CHAPTER 5 Ship Roll Motion Prediction

5.3 Ship Motion Data and Prediction

A particular set of roll motions recorded during sea trials was chosen as representative of typical service conditions. The choice was guided by advice from Royal Navy engineers. The data was from a Leander class frigate moving at 15 knots in quartering seas from the port side. Rudder and stabilizer fin angles, yaw motion and sway acceleration were also available for use as auxiliary variables. The data consisted of 5266 points sampled at half second intervals.
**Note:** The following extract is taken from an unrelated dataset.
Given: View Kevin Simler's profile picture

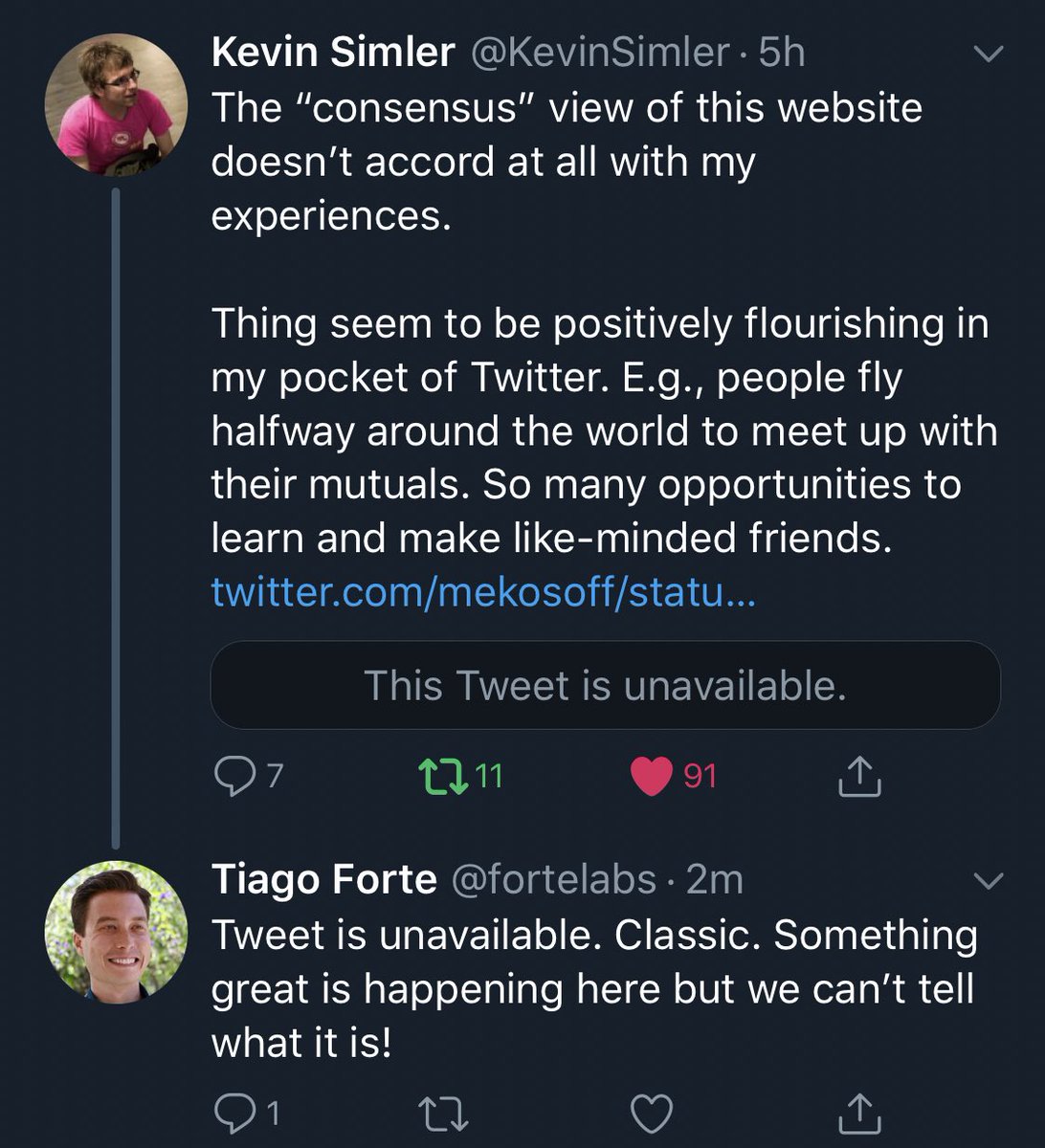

Figure 5.1 shows a section of the time history.

The power spectrum plot Figure 5.2 shows the main frequency component at about 0.07 Hz. The autocorrelation function is shown in Figure 5.3. The cross correlations of the roll with the other available data are shown in Figure 5.4. Cross-correlation is sometimes a useful exploratory tool that can highlight cause effect relationships. The cross-correlation curve at positive lags represents the cause to effect, in this case how roll motion

is affected by the related variable. The negative lags give the reverse correlation of how roll affects the related variable. For roll-rudder cross correlation the most significant peak in terms of magnitude lies at a negative lag. The source of the peak is probably the feedback introduced by the helmsman. The feedback loop is also apparent in the roll-stabilizer plot.
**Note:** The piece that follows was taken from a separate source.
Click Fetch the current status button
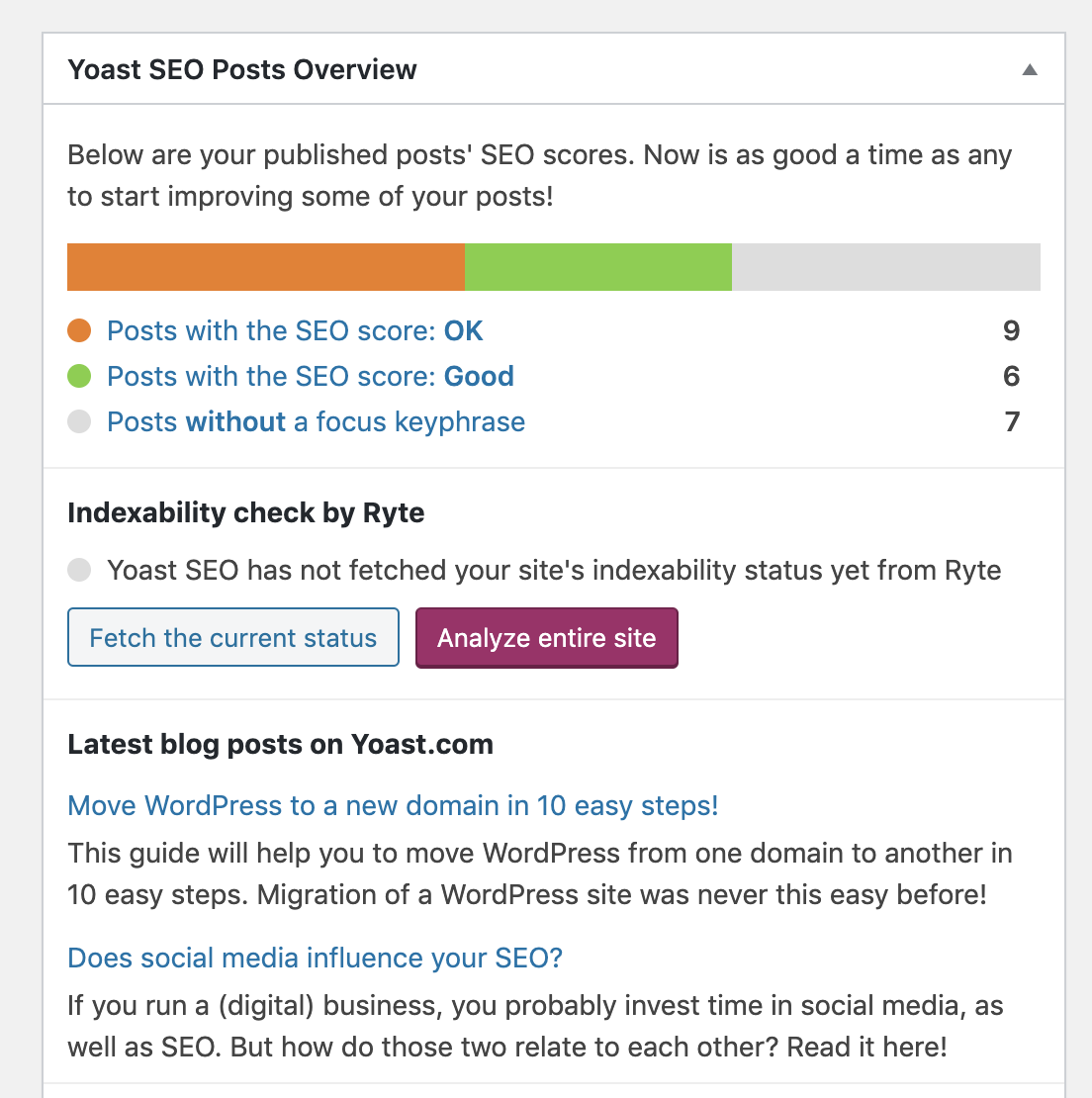 [233, 637]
Roll motion is affected by wave motion,stabiliser action and coupling with the other antisymmetric motions of the vessel yaw and sway. Additionally the roll equations contains nonlinearities such as v|v| damping and cubic spring that may be significant in certain circumstances. Rudder action excites both roll and antisymmetric modes which couple into the roll motions (Newman 1978) . It can be argued that rudder and stabilizer angles can be ignored since they are generated by the control systems aboard ship. Since the control laws are synthesised on the same motion measurements available to the predictor no additional useful information is contained in the rudder and stabilizer angle measurements. In the ARMAX model representation all the control terms u can be expressed as linear combinations of past and present outputs y . However time varying feedback may be useful, the issue is closely related to identification in closed loop

(Gustavsson et al 1977).

The rudder angle shown plotted in Figure 5.5, is apparently on manual control.

In this study the short term ship roll motion predictions will be used to generate advance warning of dangerous roll displacements.
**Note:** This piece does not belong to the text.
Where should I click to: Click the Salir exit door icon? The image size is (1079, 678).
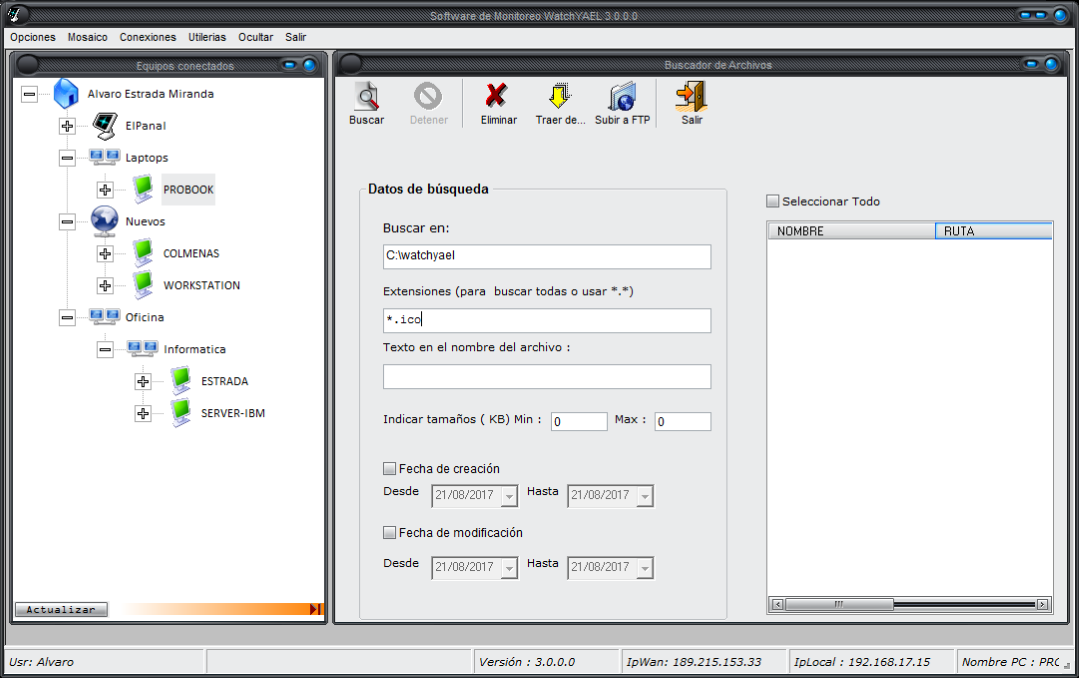(691, 97)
Model order detection was based on the calculation of the F and Akaike statistics as the ARMA model order size was increased. Table 5.1 displays the results. Both tests favours an ARMA (6,6) m o d e l . However with the large data sets these test are prone to

choose larger than necessary models. A plot of prediction mean squared errors using the different ARMA models is more revealing.

Figure 5.6, and shows that the A R M A (4,4) or A R M A (5,5) are very close to a predictor based on a A R M A {6,6) model. The A R M A (5,5) model was selected as being satisfactory

The explicit multistep predictor was used to generate predictions up to ten seconds ahead, using the iterated forgetting factor discussed in Chapter 4. Initial parameters were set at zero. To assess prediction quality the signal was conditioned by subtracting its mean value. Figure 5.7 shows the normalized mean square prediction errors up to ten seconds ahead. A sampling period of one second was chosen;the data had been recorded at half second intervals. The evolution of the errors is interesting and in particular the sharp increases in prediction accuracy that happens at about 600 and 850 seconds. From the time history plot of the roll motion the reason for these dramatic changes in performance are not apparent. However the associated changes in the parameter estimates are clearly seen in Figures 5.8 and 5.9 which shows the parameter estimate evolution. Figure 5.10 shows a plot of the predictions at various distances superimposed upon the actual roll motion.

To see how close the predictions are to minimum variance the correlations of the prediction errors at distance up to ten seconds ahead were plotted and are shown in Figure 5.11 and 5.12. The quality is reasonable with correlations falling close to the two standard error limits after the prediction distance, however at greater lag distances the correlation curve shows significant

"wandering" outside the two standard error limits.

The effect of sampling time on prediction accuracy is displayed in Figure 5.13. Sampling times of 0.5,1,1.5 and 2 seconds were considered. The predictions are all based on a 5th order ARMA model. A sampling time of one second gives the best predictions up to ten seconds ahead.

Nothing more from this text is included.